PROVIDED PASSAGE

I have been running continuously since Cowboy destroyed me. I have gone back to work (occupational hazzard of the educational profession) and I have taken every "out" that has come along & even made some of my own.
The problem? The tears haven't lessened. I can cry at a moment's notice. And I am tired. I don't mean "Oh I need to lay down for a little while" tired. I mean I had to cancel plans for last night (and non-existent plans with Crak that I didn't know about) and I laid down at 9:00 to watch t.v. and fell asleep at 9:30. My mother vacuumed (literally) around me and I didn't blink. I woke up at 7:30 this morning to realize that I hadn't gone to bed. Shocker! To say the least.
And can I point out that people who continue to bash Cowboy to me aren't doing anything except hurting me. I get it. You don't like him. I understand you "hate him for what he has done". I can't bring myself to hate him. I loved him & still do. I wish he was in love with me. I can't take the last 4 1/2 years & pretend they didn't happen. I can't take the feelings I have and say "Oh well!" and move on. I thought he was my future & was thrilled with this notion. I am not able to shut it off like a switch as I can with most feelings for people or things. So, Yes, you are entitled to feel however you want to about him. This does not mean I have to listen to it. To top it off, let me point out those of you who still pine away for someone who you dated....and to some of you who didn't date "that someone" but were friends with just so you could be close to them and have that 'unrequited love' crap that I stood by you for. Was it 4 1/2 years of love, memories, trips, pain, and support? Was it real enough to consider having as your future? No? Then leave me alone. Yes, I may be wallowing in this but I can't make myself stop having feelings for him. But, I am also the one who is going out. All of the time. Yes, the running is exhausting but I have not gone hermit & I am trying to find someone to occupy my time so I don't cry on the drive home after the evening's festivities are over. So, give me what I need & if you do care for me at all you will be patient and understanding rather than trashing the guy I still am in love with.

ASSIGNED TASK
Could you rewrite the breakup passage starting at "The problem? The" and ending at "say the least.", with "vacuumed" replaced by "dusted"?

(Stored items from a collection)

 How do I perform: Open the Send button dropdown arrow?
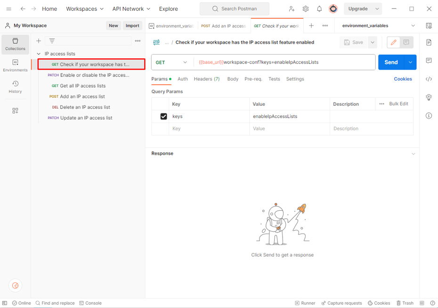pos(411,62)
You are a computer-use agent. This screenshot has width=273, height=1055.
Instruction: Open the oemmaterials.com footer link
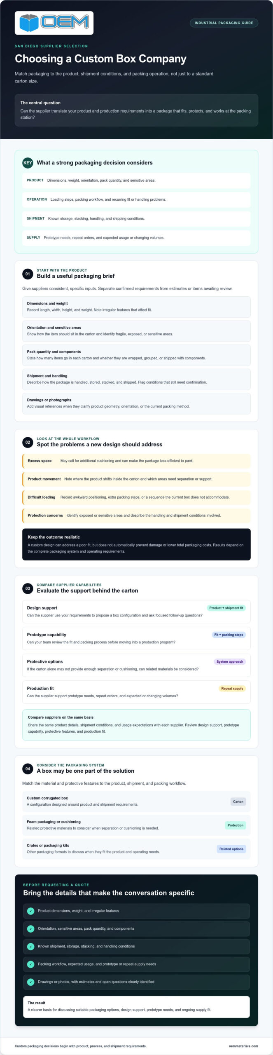(243, 1046)
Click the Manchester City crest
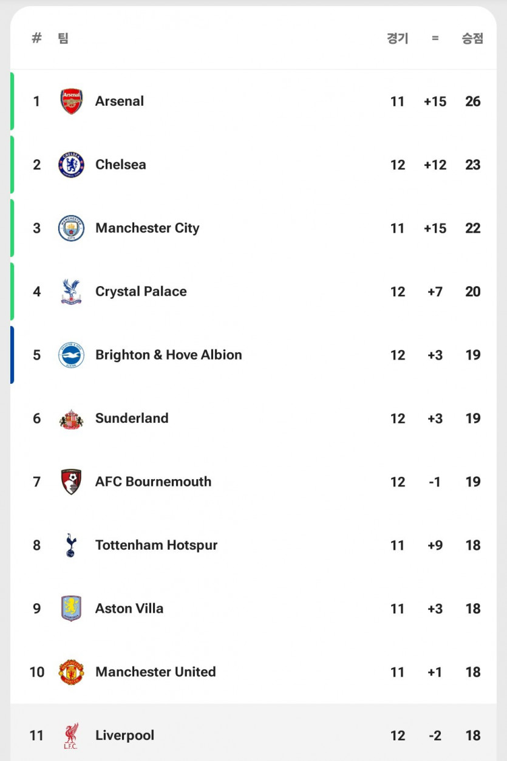This screenshot has height=761, width=507. 71,228
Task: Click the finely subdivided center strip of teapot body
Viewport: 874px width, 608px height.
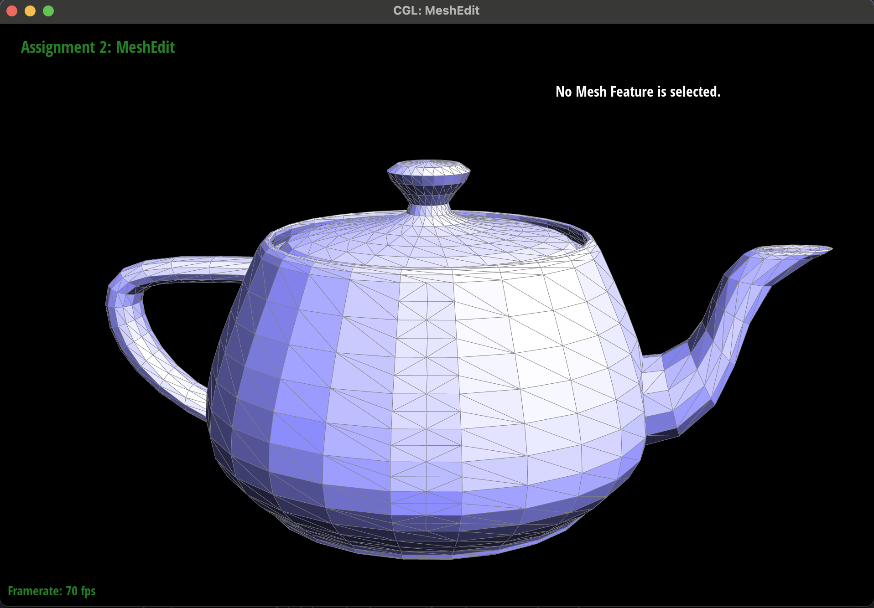Action: tap(427, 387)
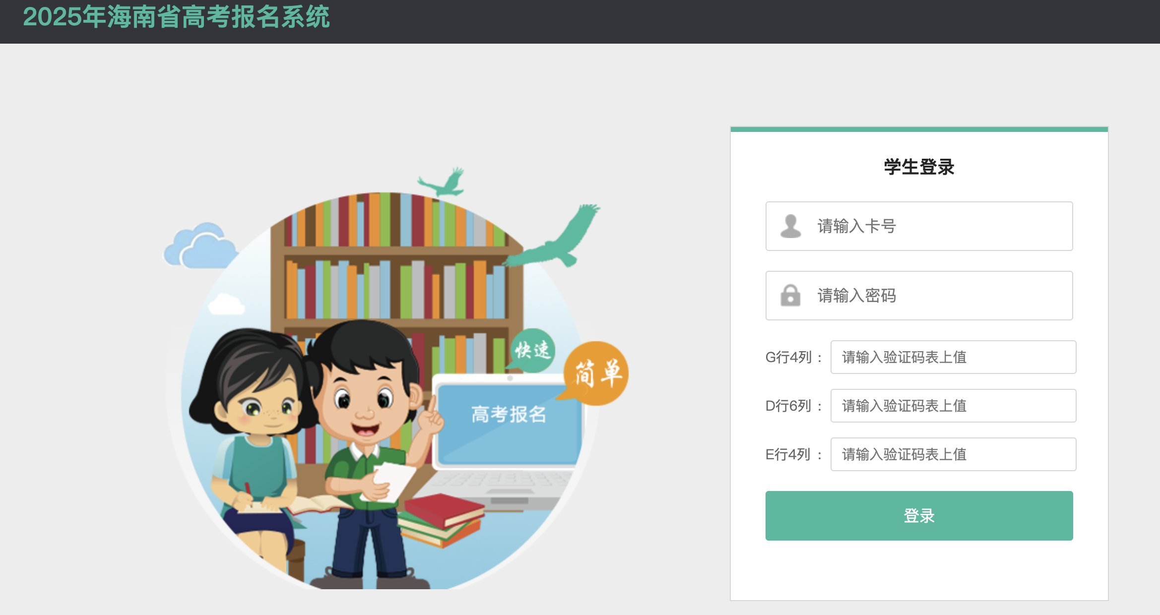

FINISHED TASK
The problem? The tears haven't lessened. I can cry at a moment's notice. And I am tired. I don't mean "Oh I need to lay down for a little while" tired. I mean I had to cancel plans for last night (and non-existent plans with Crak that I didn't know about) and I laid down at 9:00 to watch t.v. and fell asleep at 9:30. My mother dusted (literally) around me and I didn't blink. I woke up at 7:30 this morning to realize that I hadn't gone to bed. Shocker! To say the least.